In the process, they’re creating an investment opportunity in a robust part of the industrials sector: heating, ventilation, and air conditioning (HVAC).
Why Air Conditioning Stocks Stay Cool During Periods of Uncertainty
Rising temperatures aren’t the only tailwinds boosting HVAC firms. The segment is positioned to ride out the current trade war — as well as a potential downturn in the near future — better than just about any other kind of industrial stock.
The U.S. is currently the largest market for HVAC products and services (though that’s changing, as we’ll discuss in a moment). And we still manufacture a high proportion of our HVAC equipment at home. As a result, air conditioning stocks are much more protected from tariffs than other industrial stocks.
Carrier, a soon-to-be-spun-off unit of United Technologies (NYSE: UTX), is the largest brand of HVAC equipment in the United States. It assembles all of its products domestically. Trane, a subsidiary of Ingersoll-Rand (NYSE: IR), is another leading HVAC brand that can make the same claim.
HVAC businesses also benefit from inelastic demand, or constant demand for their products regardless of price or consumer incomes.
Some regions with hot climates, such as the state of Florida, require buildings to have working HVAC systems in order to be deemed habitable. And the majority of HVAC sales are made up of repairs and replacement parts, so the industry doesn’t depend on new construction for revenue.
In other words, the HVAC business model is largely recession-proof, and it’s less vulnerable to short-term trade war-related disruptions than other parts of the industrials sector.
But in the long term, air conditioning stocks could see their international revenues grow rapidly...
A New American Export?
90% of American homes are equipped with some kind of air conditioning. Contrast that with Asia, where less than 10% of homes have air conditioning, or Europe, where less than 5% have it.
Those extremely low adoption rates aren’t a product of poverty — they’re due to a historical lack of necessity.
As an example, London had never experienced temperatures above 100 degrees Fahrenheit before this summer, and temperatures above 80 were relatively rare.
But Europe’s recent climate shift toward hot American-style summers is changing that. And it’s changing Europeans’ traditionally dismissive attitudes toward HVAC technology.

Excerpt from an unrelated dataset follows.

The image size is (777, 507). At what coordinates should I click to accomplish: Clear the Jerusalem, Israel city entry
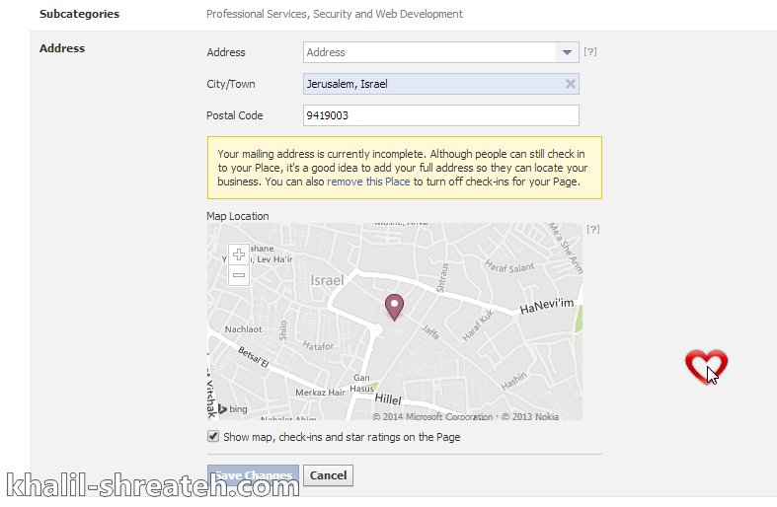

The number of air conditioners on the continent is expected to double in the next couple of decades, according to the International Energy Agency (IEA), and many of those new air conditioners will come from U.S.-listed companies.
Sources: IEA, Washington Post
Those stats don’t even mention Asia, the world’s fastest-growing market for HVAC products and services. India uses 15 times more energy for cooling today than it did in 1990, and China uses 68 times more energy for cooling today than it did in 1990.
Given the U.S.’s continuing dominance in HVAC manufacturing and the skyrocketing international demand for air conditioners, HVAC could soon be one of America’s fastest-growing exports.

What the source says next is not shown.